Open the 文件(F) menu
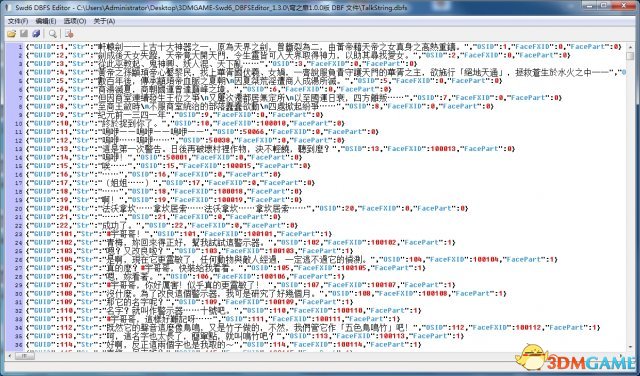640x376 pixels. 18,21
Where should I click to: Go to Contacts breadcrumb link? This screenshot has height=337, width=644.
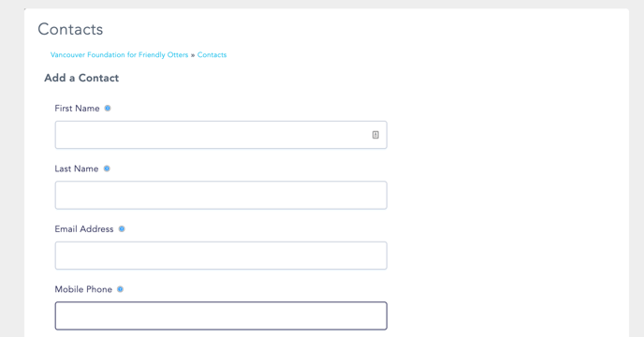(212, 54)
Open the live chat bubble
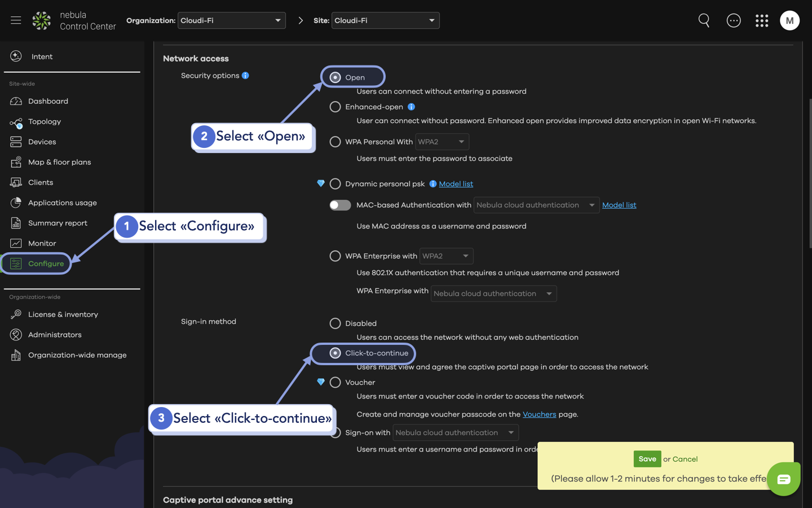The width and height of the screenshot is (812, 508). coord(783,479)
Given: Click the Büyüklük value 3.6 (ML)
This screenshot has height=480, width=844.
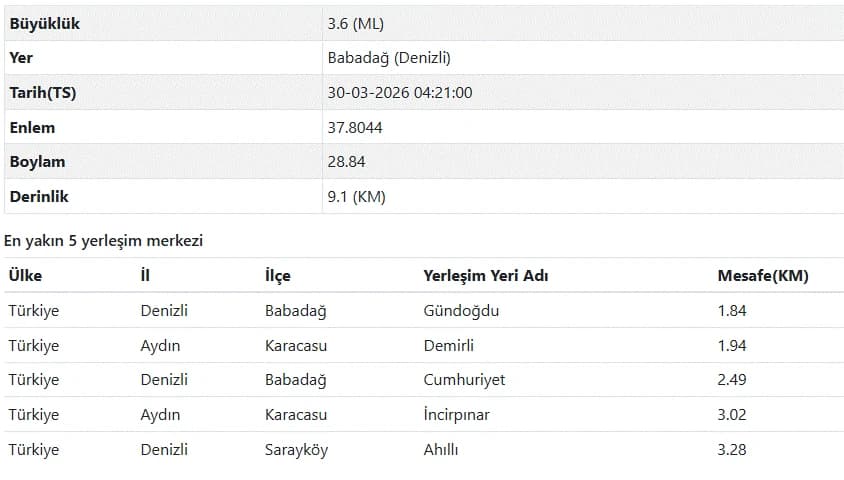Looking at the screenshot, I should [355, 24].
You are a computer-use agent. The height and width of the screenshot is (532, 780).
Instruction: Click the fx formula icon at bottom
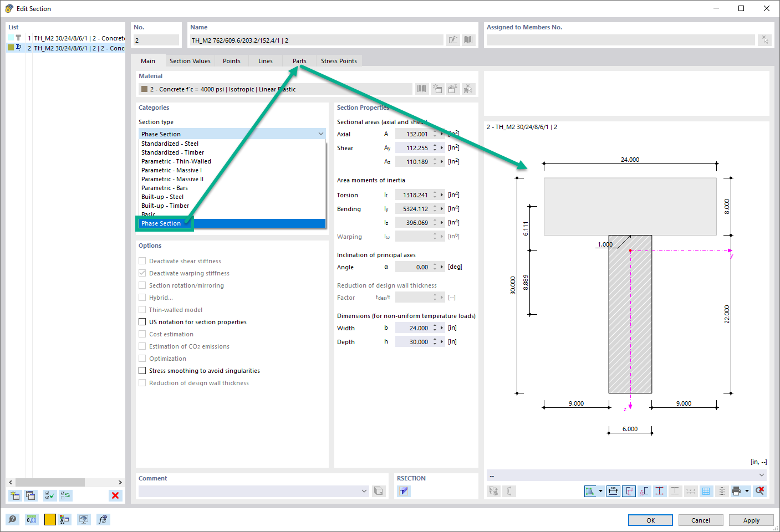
········
Quote exactly the lines from the line that contains "Given: Click the Büyüklük value 3.6 (ML)" through the last line of the listing, please, leaving out all pictures.

#### TASK RESPONSE:
Given: Click the Büyüklük value 3.6 (ML)
This screenshot has height=480, width=844.
Looking at the screenshot, I should [355, 24].
You are a computer-use agent. The height and width of the screenshot is (532, 780).
Instruction: Click the fx formula icon at bottom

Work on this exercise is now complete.